Pire, plus de dix pour cent des articles des codes
changent chaque année au détriment de toute
sécurité juridique. Comment dans ce cas espérer que les
entreprises seront enclines à prendre des risques dans un environnement
qui les multiplie et ne garantit in
fine aucune sécurité.
Il est donc à craindre que ce pacte ne
résulte en une situation identique à celle qui a prévalu
lors de la baisse de TVA (de 19,6% à 5,5%) dans la restauration. Faute
de visibilité, la baisse de la TVA promulguée n’a pas
produit le résultat voulu. Les restaurateurs n’ont pas
baissé leur prix de façon significative, ni embauché
comme ils l’avaient promis.
Pouvait-on le leur reprocher ? Sans doute pas dans la
mesure où l’accord n’était pas vraiment
équitable.

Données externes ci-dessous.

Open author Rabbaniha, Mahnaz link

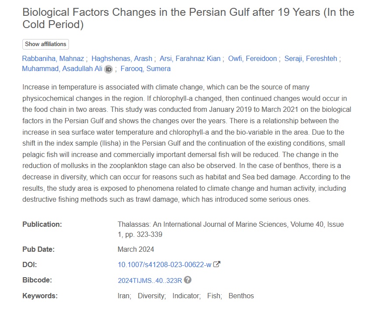(x=53, y=58)
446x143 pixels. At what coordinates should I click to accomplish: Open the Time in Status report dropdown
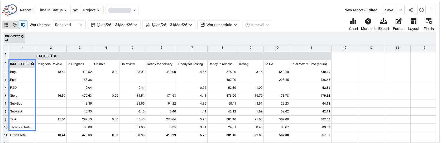[x=53, y=10]
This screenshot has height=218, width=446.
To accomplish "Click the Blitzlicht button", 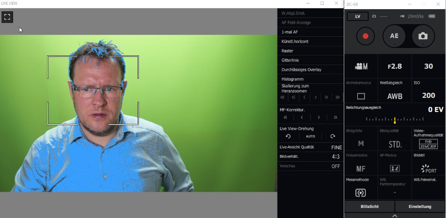I will pos(369,207).
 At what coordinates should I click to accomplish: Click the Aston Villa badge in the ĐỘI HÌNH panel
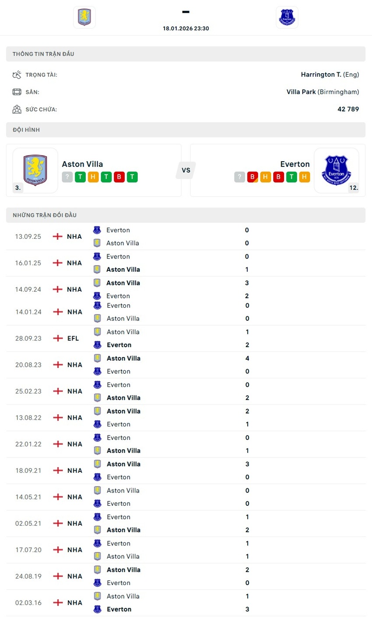35,170
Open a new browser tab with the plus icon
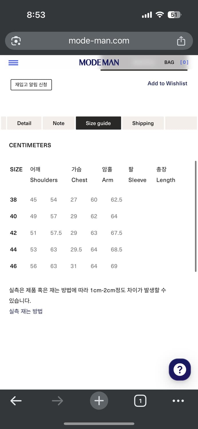 pos(99,401)
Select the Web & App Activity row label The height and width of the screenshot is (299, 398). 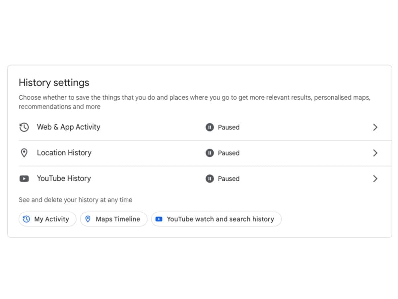click(68, 127)
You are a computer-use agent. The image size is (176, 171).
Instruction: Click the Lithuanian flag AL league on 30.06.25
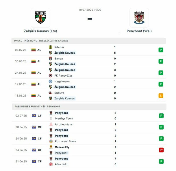[x=36, y=61]
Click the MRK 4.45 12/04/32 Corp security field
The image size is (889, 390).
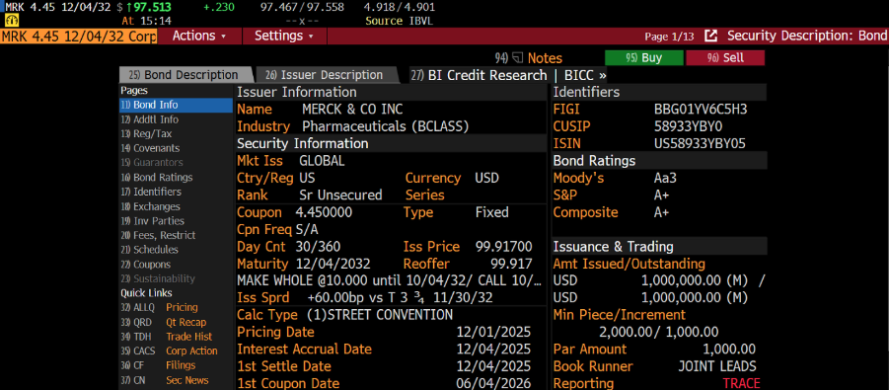pyautogui.click(x=79, y=36)
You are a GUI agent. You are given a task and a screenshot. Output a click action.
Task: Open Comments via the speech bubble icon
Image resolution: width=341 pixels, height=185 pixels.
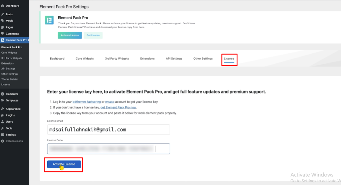3,34
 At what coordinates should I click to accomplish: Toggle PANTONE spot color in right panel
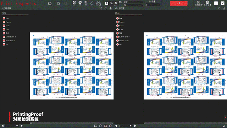[x=117, y=37]
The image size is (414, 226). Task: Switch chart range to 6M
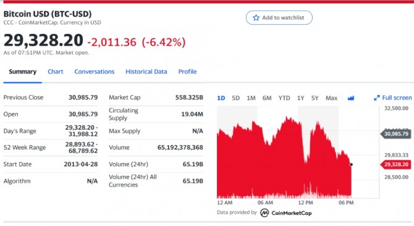pos(267,98)
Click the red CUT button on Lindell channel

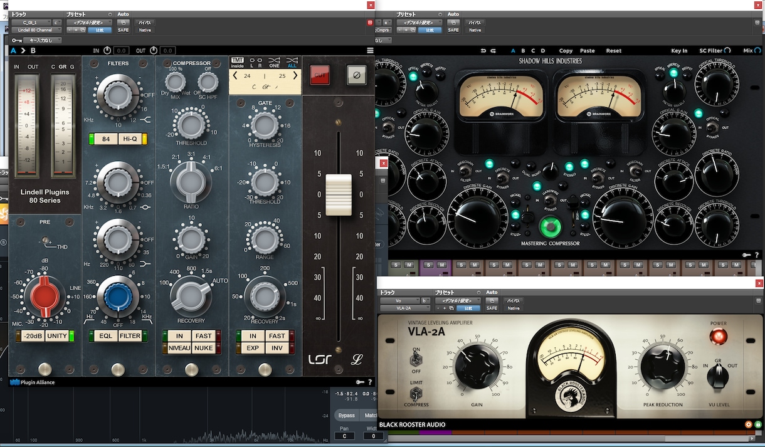[320, 75]
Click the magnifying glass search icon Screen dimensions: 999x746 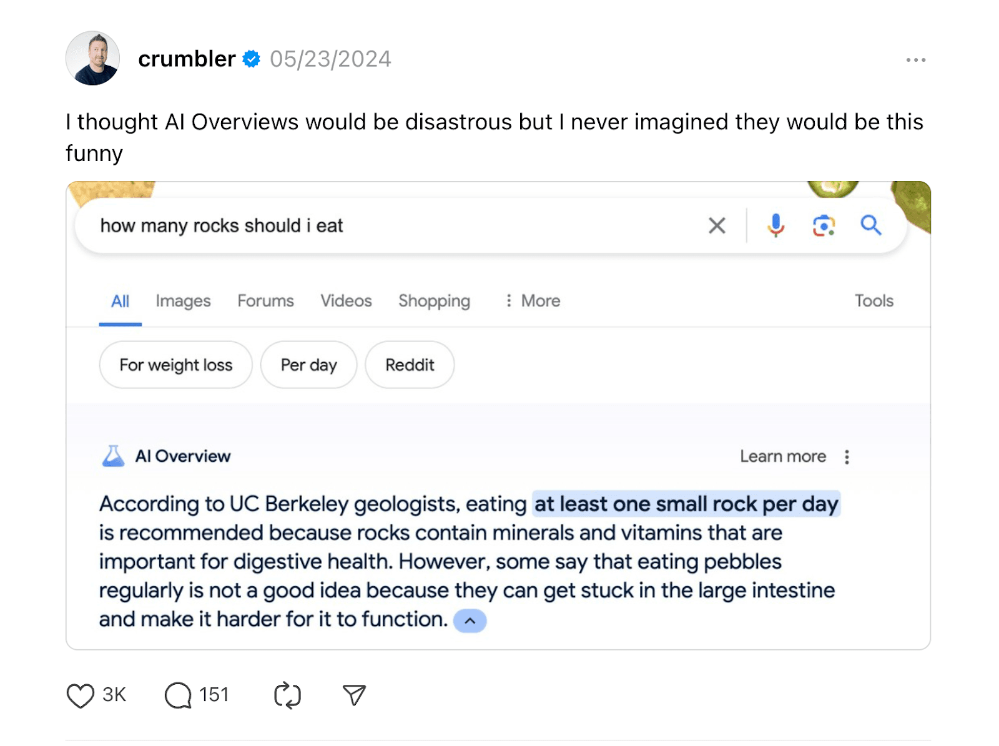870,225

Les pouvoirs publics ne semblent pas prendre la mesure des
enjeux. Dans un pays extrêmement socialisé, les contreparties ne
peuvent plus venir des entrepreneurs – ils ont donné –
mais des pouvoirs publics qui vont devoir faire la démonstration
qu’ils sont capables de simplifier
les choses, de rendre l’environnement économique plus
sûr, de réformer en profondeur le marché du travail et de
s’engager sur la durée.
C’est en prouvant sa capacité à
provoquer ce choc de simplification et en maintenant le cap sur la durée
qu’il pourra convaincre les entrepreneurs de mettre leur capital, leur
énergie, leurs idées et leur responsabilité au service
des autres. On peut demander à des entrepreneurs d’être
des surhommes ou des héros (c’est presque dans leur nature), on
ne peut espérer qu’ils soient des martyrs.
Par conséquent, le pacte de responsabilité
ne devrait pas être une négociation mais un engagement de
l’Etat de mettre en route les réformes nécessaires pour
créer un environnement propice à l’investissement et la
prise de risque responsable. Créer de la valeur, des richesses et des
emplois est dans l’ADN de tout entrepreneur. Encore faut-il qu’ils
aient de bonnes raisons de penser que cela vaut le coup.